●監督の言葉

わたしたちは今どこにいるのか、歴史認識としてのFILM(映画)

冷戦の二極対立時代は、国際政治のうえでも国内においてもいわば、わかり易い政治の時代だったといえます。半世紀続いた冷戦のたがが緩んだとき、民族主義や国家主義が台頭したのは世界的流れです。そこにさらに宗教というやっかいな問題が絡み世界は混沌とした様相を示しています。その流れを抑制する思想を含みながら欧州は政治統合をめざしています。これは冷戦戦後処理のひとつの方法といえます。もう一方の極、旧ソ連、中国、東欧も苦悩しつつ冷戦戦後処理の渦中にいます。冷戦ひとり勝ちのアメリカは、力の論理と経済が破綻し、外交力による安全保障へ転換しようとしています。このときアメリカの庇護のもと、復興と驚異的経済成長を達成した日本は、どこへ向かおうとしているのか。これがヨーロッパから日本への視角です。

 

敗戦に終わり冷戦で始まった「戦後」の分水界に「天皇」と「広島」がある

この仕事を準備する過程で小熊英二著「<民主>と<愛国>」を手にしたとき表紙の写真に打たれなんとしても使いたいと思いました。1947 年12 月7 日天皇が広島に巡幸しドームと市民の前に立つ瞬間です。写真の所在はわかりましたが、映像もあるはずです。ワシントンを中心に手を尽くしましたが、結局アメリカではなくロンドンで見つかりました。

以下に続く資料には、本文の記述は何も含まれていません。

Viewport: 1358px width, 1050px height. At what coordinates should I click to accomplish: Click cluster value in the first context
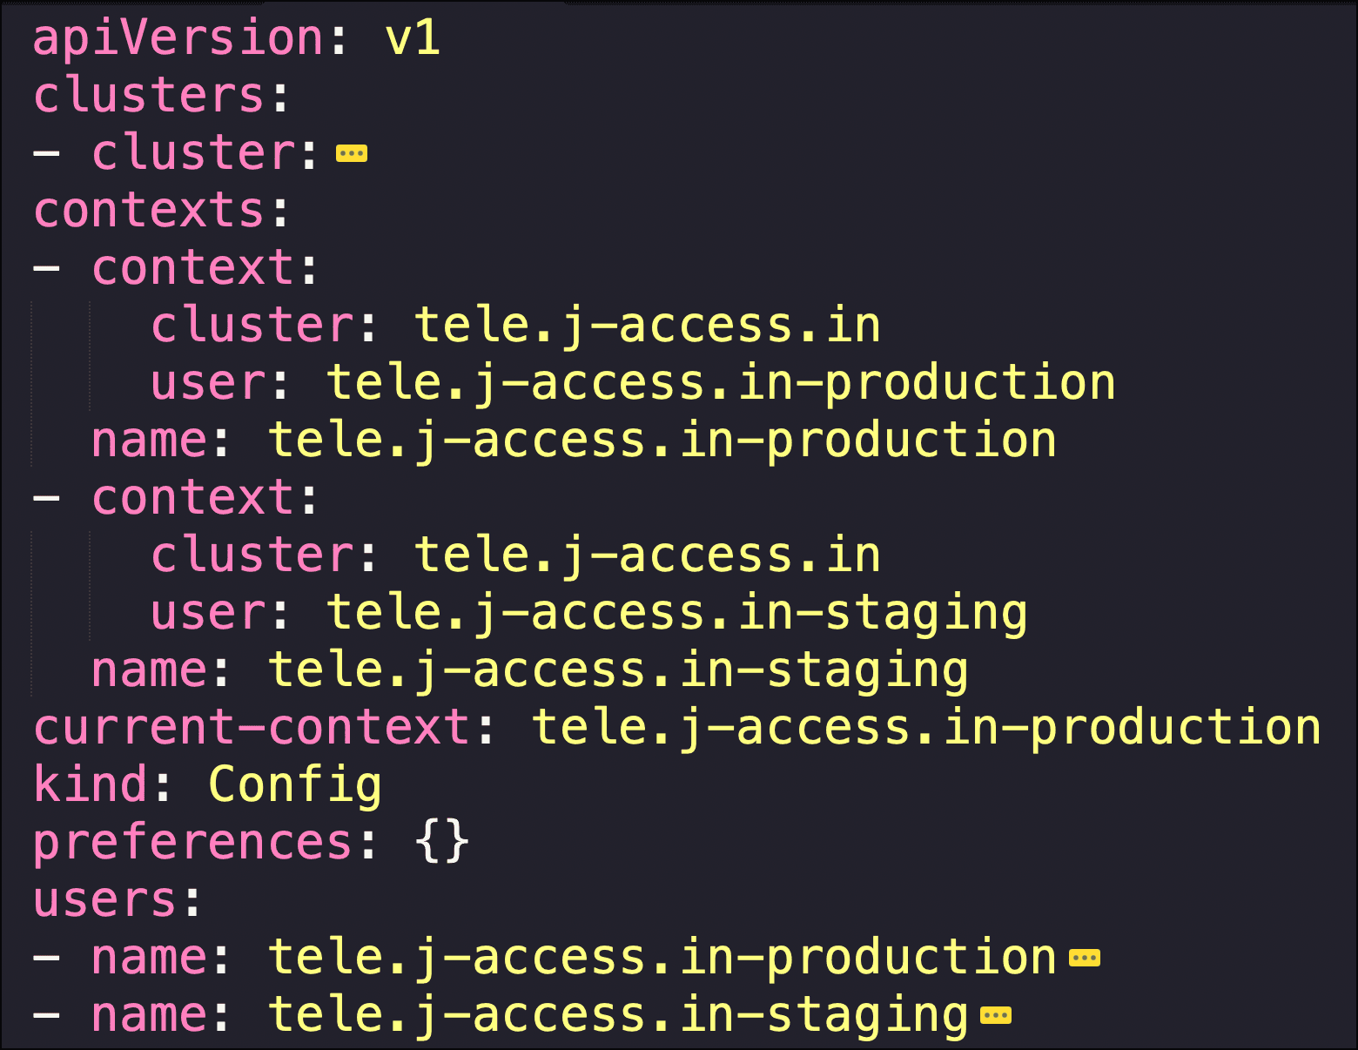pos(646,326)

原爆ドームと2 万人の市民を前に手を振る天皇。この構図の意味をつき詰めていく過程がこのドキュメントを構成する過程でもありました。

天皇を抜きに戦後政治は語れません。動機こそ違え日米の政治的エネルギーが「天皇免責」のために大いに費やされました。冷戦が天皇を救った、と言えばこれはアメリカ側の動機です。国体護持は当然日本側のものですが、そのためになにがどう動いたのか、これを見つめるのが歴史認識の根本です。国体護持(一条)のためには「九条」も止むなしとした日本側の論理をアメリカ側の視点から描きました。その結果、視点を日本側に移せば意味が逆転する「意味の二重性」を歴史に織り込みたいと考えました。

 

昭和天皇とマッカーサーが敷いた講和・安保路線と戦後ナショナリズムの矛盾

1945 年9 月27 日の天皇・マッカーサー会見にあらためて光を与えます。通算11 回におよぶ二人のトップ会談は、新憲法下であってもマッカーサーがいる限りにおいて天皇が政治的影響力を行使した軌跡を示しています。朝鮮戦争の最中、皇軍なき天皇の悲願は制度的保障でした。沖縄を売り渡しても、準占領状態がつづこうとも、皇祖皇宗を共産主義の脅威から守護する保障が講和条約と日米安保でした。今日の日本を規定するこの2 つの条約こそ戦後の新・国体と呼ぶべきではないでしょうか。しかるに、一部ナショナリストは「東京裁判」、「九条」が国体護持の重要なファクトだったことには目をつぶり、一気に「侵略戦争」を否定してしまうという無知と矛盾を堂々とさらします。彼らえせナショナリストこそ「三島事件」と「昭和天皇の戦後」を相対化すべきです。

 

没後20 年-昭和天皇を歴史の遠近法に置く

 

三島由紀夫の昭和天皇に対する「恨み」をナショナリズムへの試金石とするなら、昭和天皇の戦争感を歴史の文脈に収めることが「戦後」に終止符打つため必要ではないか、そのように考えてラストシーンを創りました。わたしにとっては、昭和天皇の死こそ「戦後」の終わりであり「冷戦の終わり」です。冷戦の、どちらかといえば恩恵を受けた日本は、冷戦終結の意味、湾岸戦争後の世界の相対化に鈍感であるように見えます。昭和天皇の死から20 年、冷戦終結から20 年。この機に、異なる3種の戦争と戦争の世紀を生き抜いた特異な「昭和天皇」が、多方面から語られることを期待しつつ。

 

EMBRACING JAPAN

MIT(マサチューセッツ工科大学)教授ジョン・ダワーのEMBRACING DEFEAT(敗北を抱きしめて)をなぞってEMBRACING JAPAN という心意気です。左右の政治的立場にこだわることなく、その言質に判断を下すのではなく、影響力の観点から、言説と言説をぶつけることで論点を際立たせる方法をとりました。発言者がそれぞれの立場で活性していることが客観性につながり、ひいては「開かれたFILM」になって欲しいと意図しています。

 

 

渡辺謙一(わたなべ・けんいち)監督プロフィール

1975年、岩波映画入社。1997年、パリに移住、フランスや欧州のテレビ向けドキュメンタリーを制作。『桜前線』で2006年グルノーブル国際環境映画祭芸術作品賞受賞。近年は『ヒロシマの黒い太陽』(2011)、『フクシマ後の世界』(2012)など、欧州において遠い存在であるヒロシマやフクシマの共通理解を深める作品制作に取り組んでいる。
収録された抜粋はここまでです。